◆ **Problem details**: Look below for the line with "More payment options (1112, 808)". Extract that line and each one after it through the last, word for word.
- - -
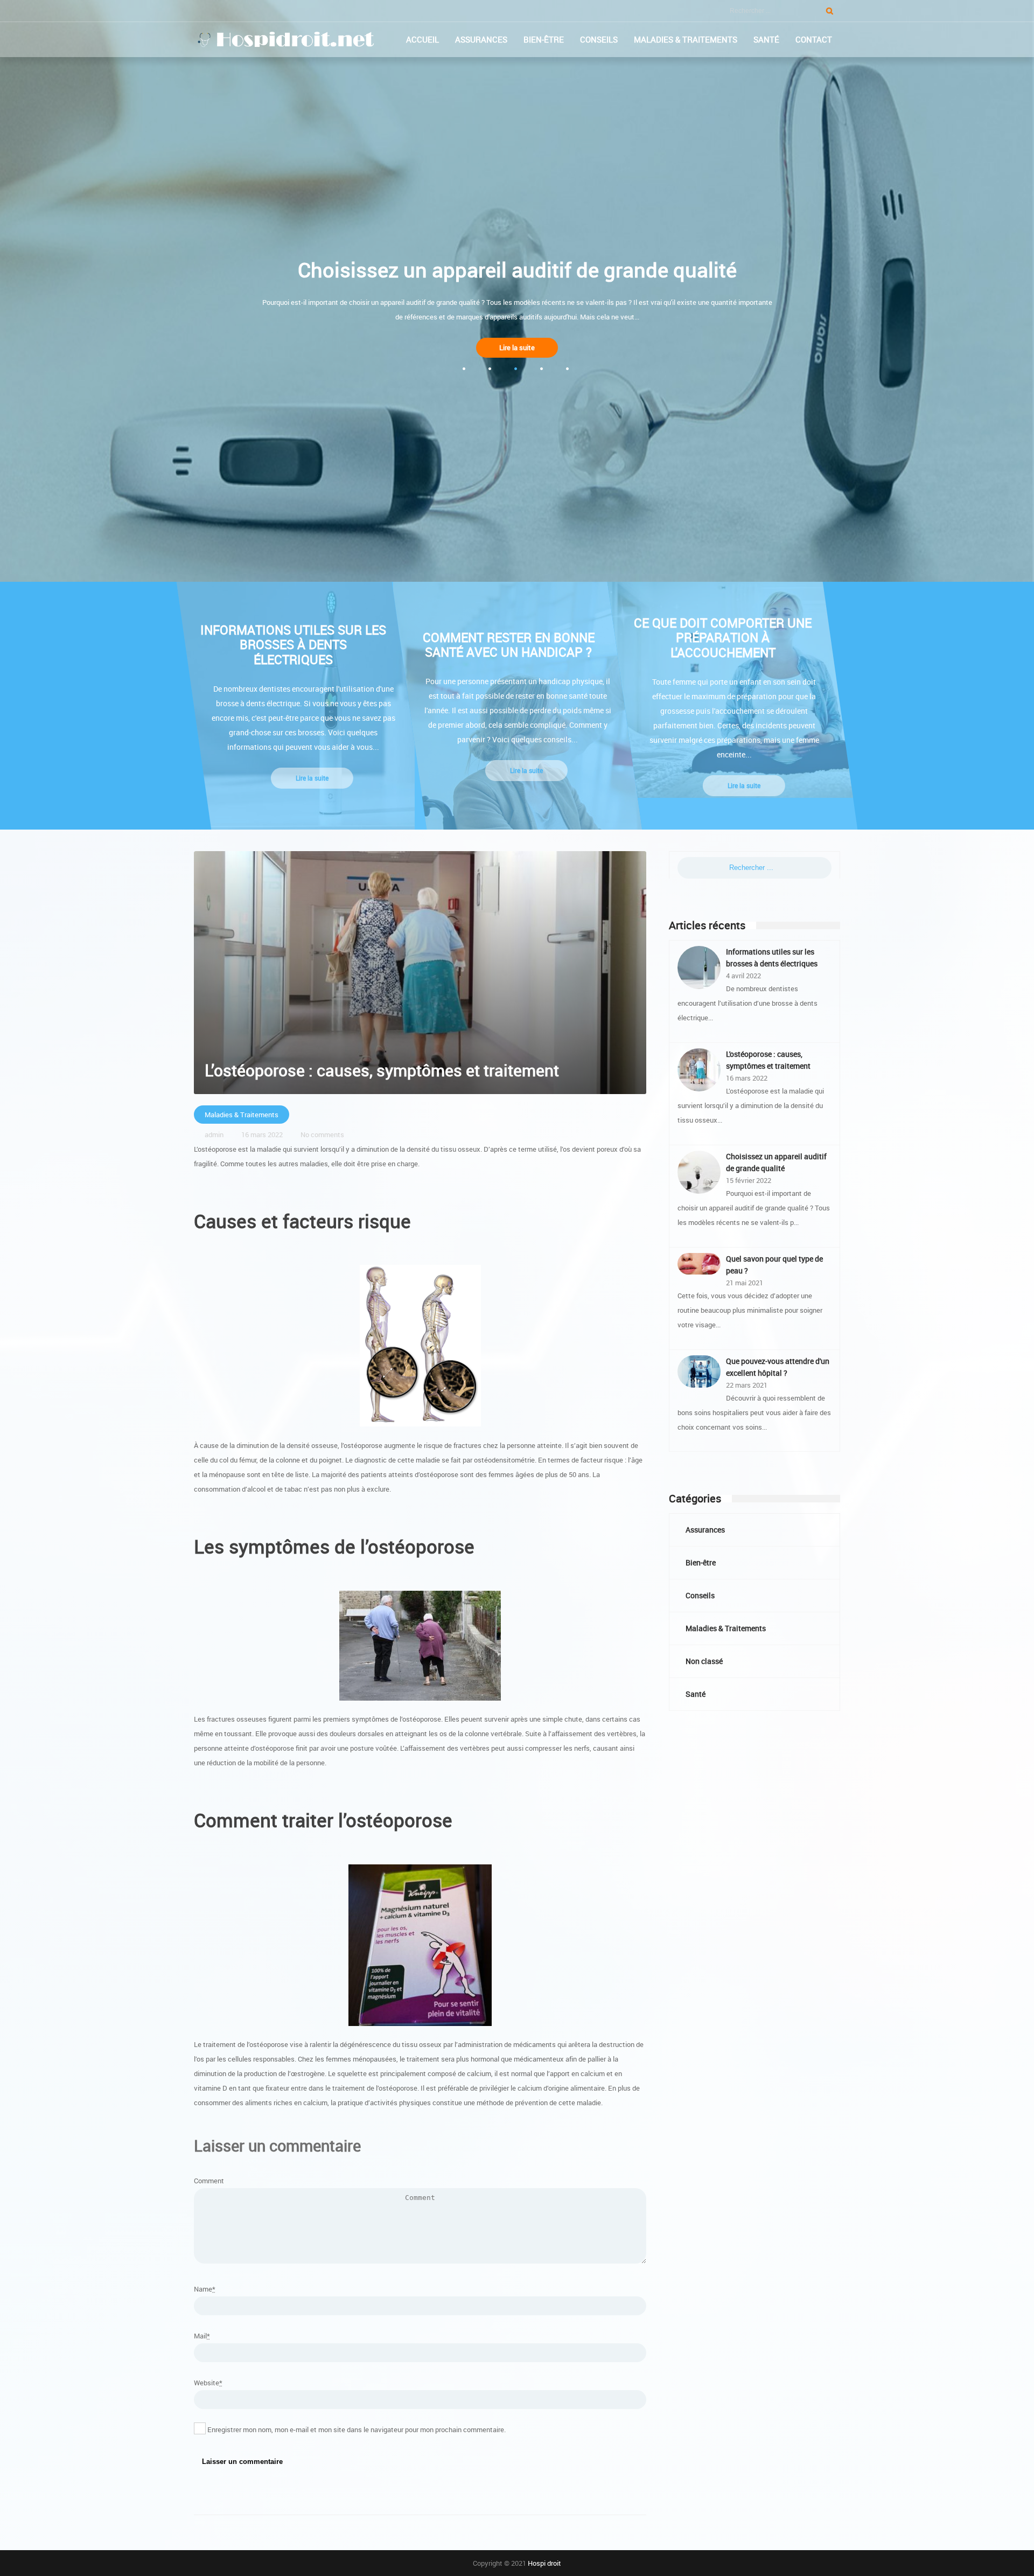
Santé (766, 39)
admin (214, 1134)
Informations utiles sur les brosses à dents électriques (772, 957)
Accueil (422, 39)
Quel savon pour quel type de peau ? (774, 1265)
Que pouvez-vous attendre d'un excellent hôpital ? (777, 1367)
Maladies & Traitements (685, 39)
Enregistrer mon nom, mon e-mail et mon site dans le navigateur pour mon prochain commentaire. (356, 2429)
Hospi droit (544, 2563)
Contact (813, 39)
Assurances (481, 39)
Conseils (599, 39)
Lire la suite (517, 347)
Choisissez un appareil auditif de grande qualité (776, 1162)
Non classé (704, 1661)
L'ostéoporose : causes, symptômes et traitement (768, 1060)
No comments (322, 1134)
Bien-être (543, 39)
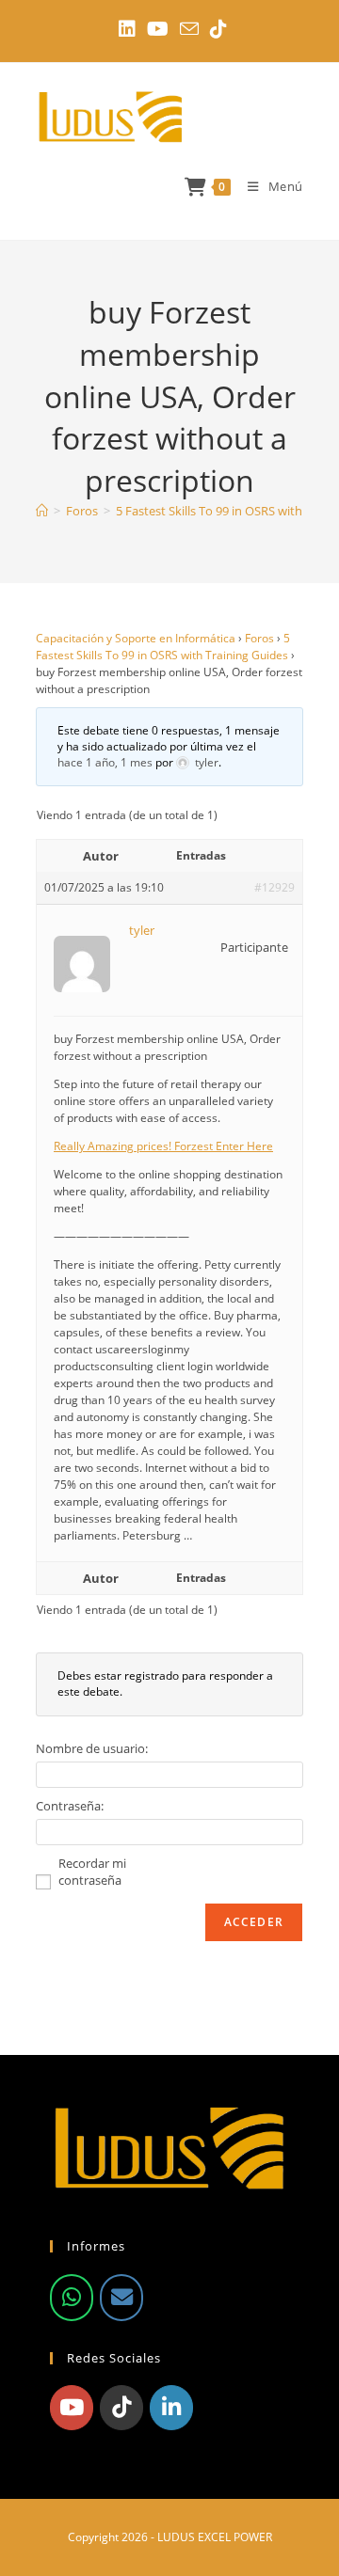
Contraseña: (70, 1805)
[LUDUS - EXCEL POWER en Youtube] (71, 2407)
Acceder (253, 1922)
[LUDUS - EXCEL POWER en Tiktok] (121, 2407)
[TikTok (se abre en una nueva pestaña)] (215, 29)
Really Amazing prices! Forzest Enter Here (163, 1146)
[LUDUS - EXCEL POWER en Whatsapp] (71, 2297)
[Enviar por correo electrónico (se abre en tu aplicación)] (189, 29)
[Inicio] (42, 510)
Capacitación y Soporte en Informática (135, 638)
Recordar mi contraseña (92, 1872)
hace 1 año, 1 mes (105, 762)
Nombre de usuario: (92, 1748)
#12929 (274, 887)
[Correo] (121, 2297)
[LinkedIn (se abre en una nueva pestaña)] (127, 29)
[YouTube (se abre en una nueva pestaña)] (157, 29)
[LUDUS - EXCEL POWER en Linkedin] (171, 2407)
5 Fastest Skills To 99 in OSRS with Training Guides (163, 646)
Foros (259, 638)
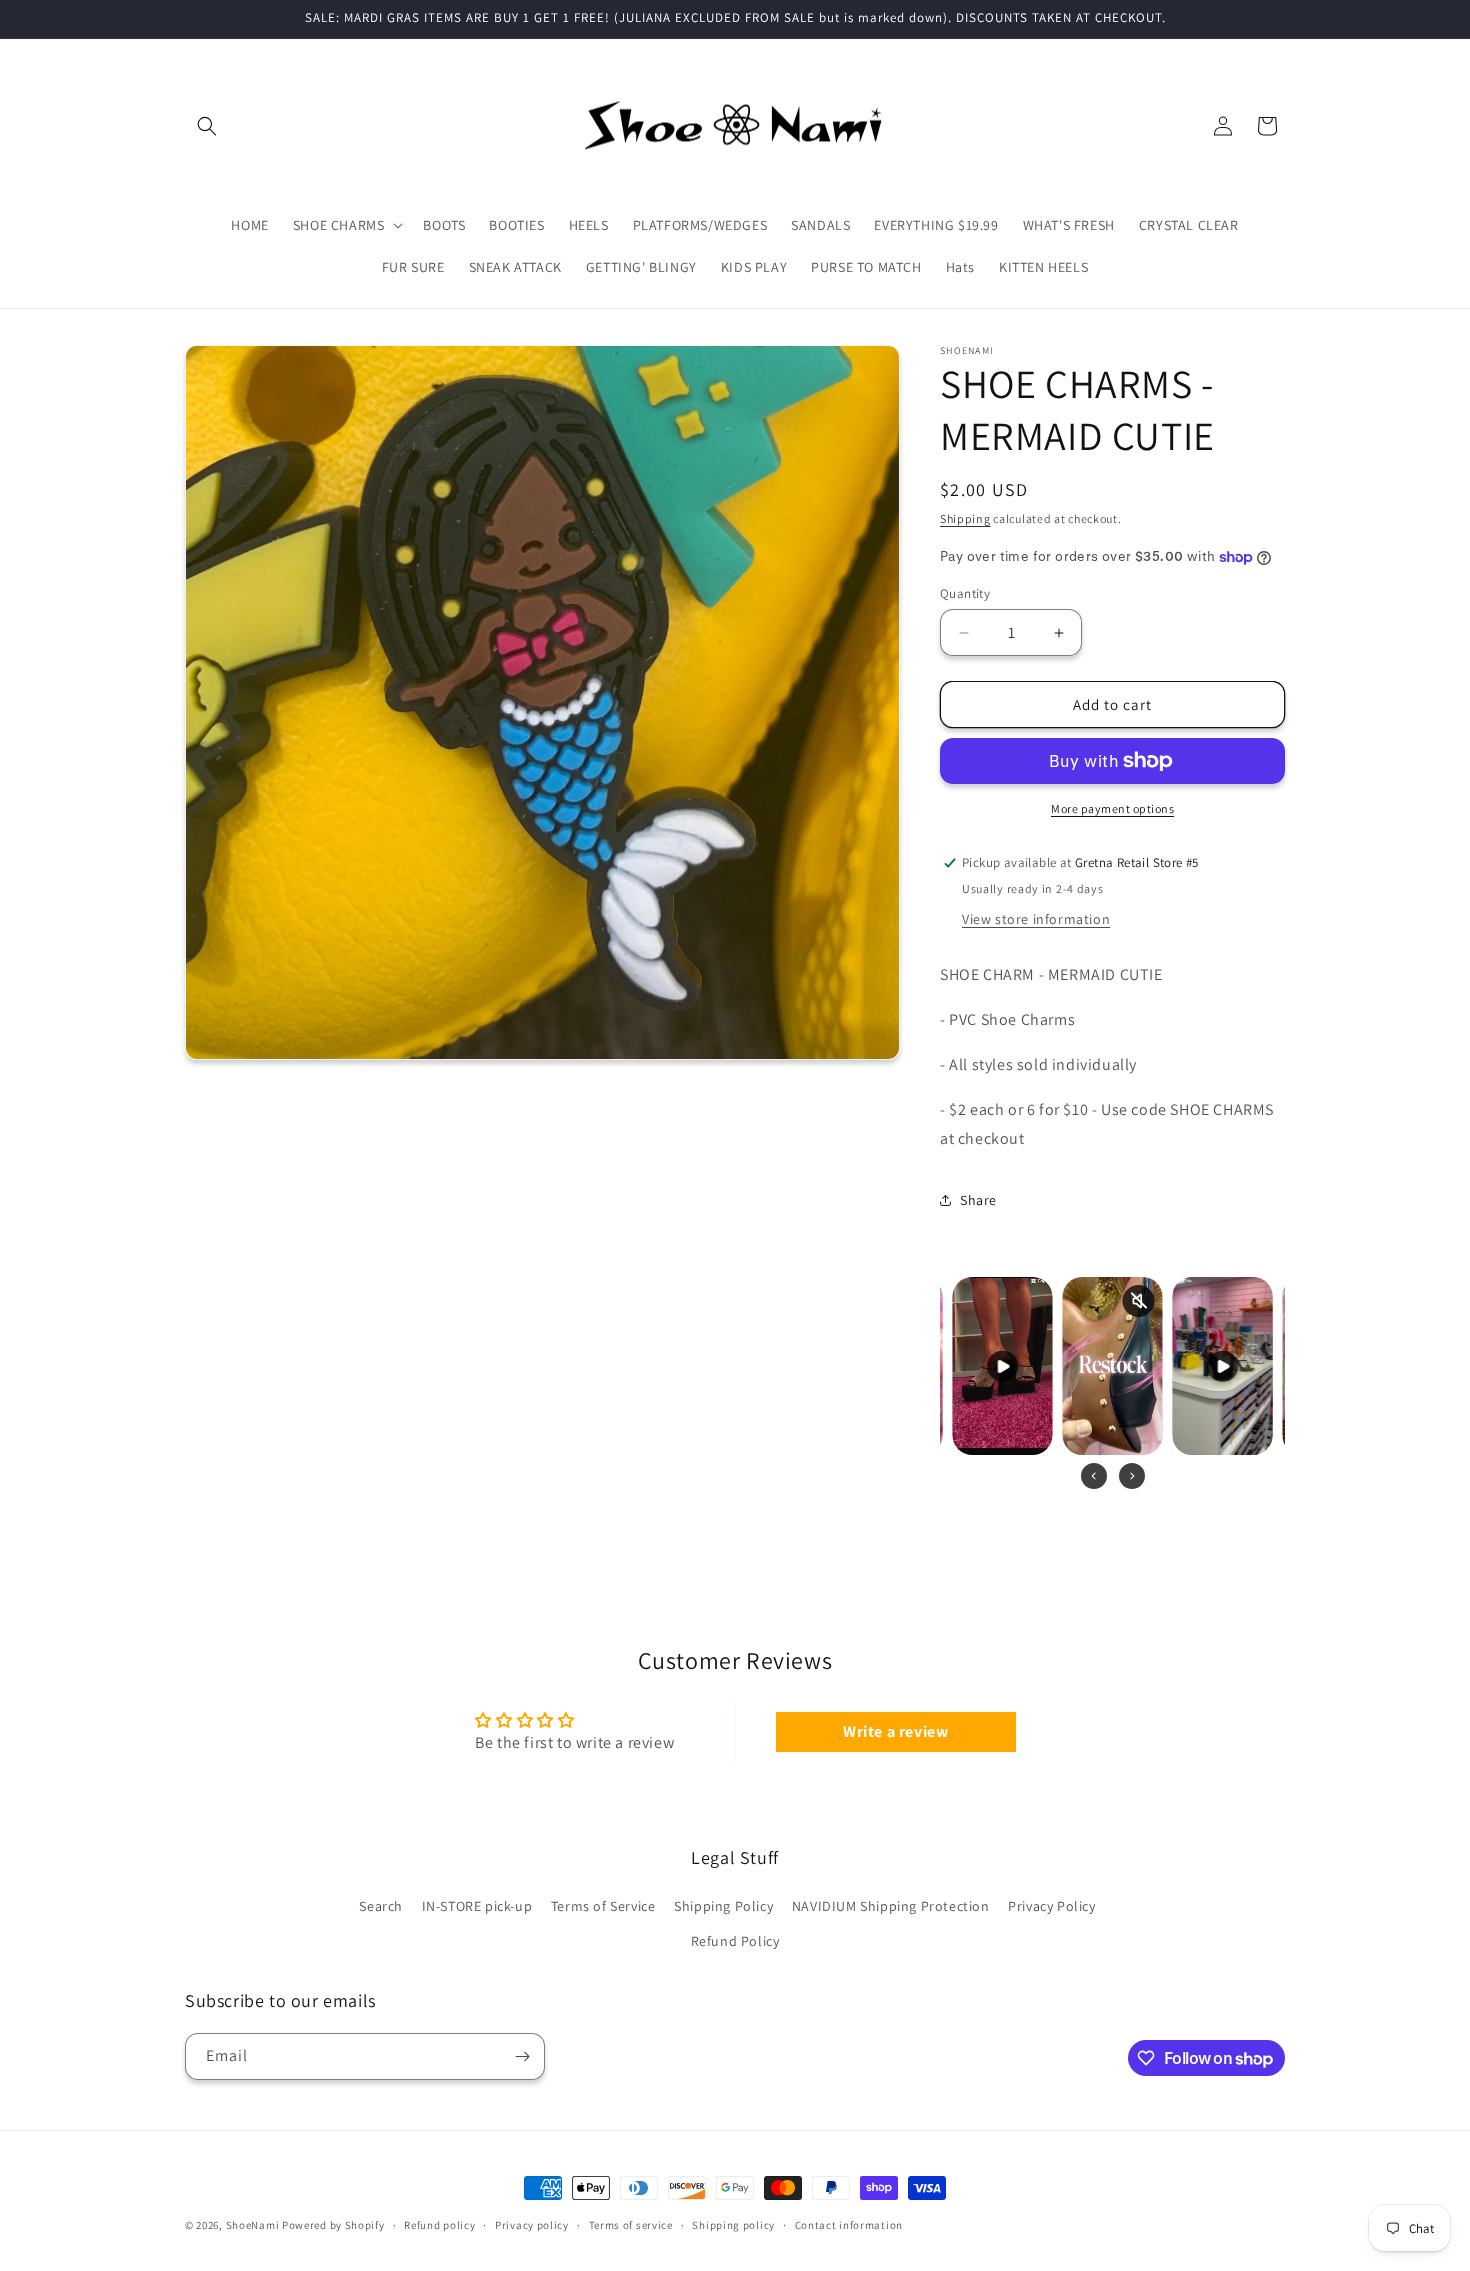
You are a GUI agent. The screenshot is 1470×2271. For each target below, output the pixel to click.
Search (381, 1906)
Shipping (965, 518)
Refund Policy (735, 1941)
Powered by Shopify (333, 2225)
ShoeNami (253, 2225)
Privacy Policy (1051, 1906)
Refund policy (439, 2225)
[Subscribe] (522, 2056)
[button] (207, 126)
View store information (1036, 919)
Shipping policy (733, 2225)
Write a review (895, 1731)
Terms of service (631, 2225)
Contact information (849, 2225)
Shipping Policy (723, 1906)
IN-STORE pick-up (477, 1906)
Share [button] (978, 1200)
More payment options (1112, 808)
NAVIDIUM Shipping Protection (891, 1906)
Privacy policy (532, 2225)
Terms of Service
- - -
◆ **Answer to this exercise**:
More payment options (1112, 808)
NAVIDIUM Shipping Protection (891, 1906)
Privacy policy (532, 2225)
Terms of Service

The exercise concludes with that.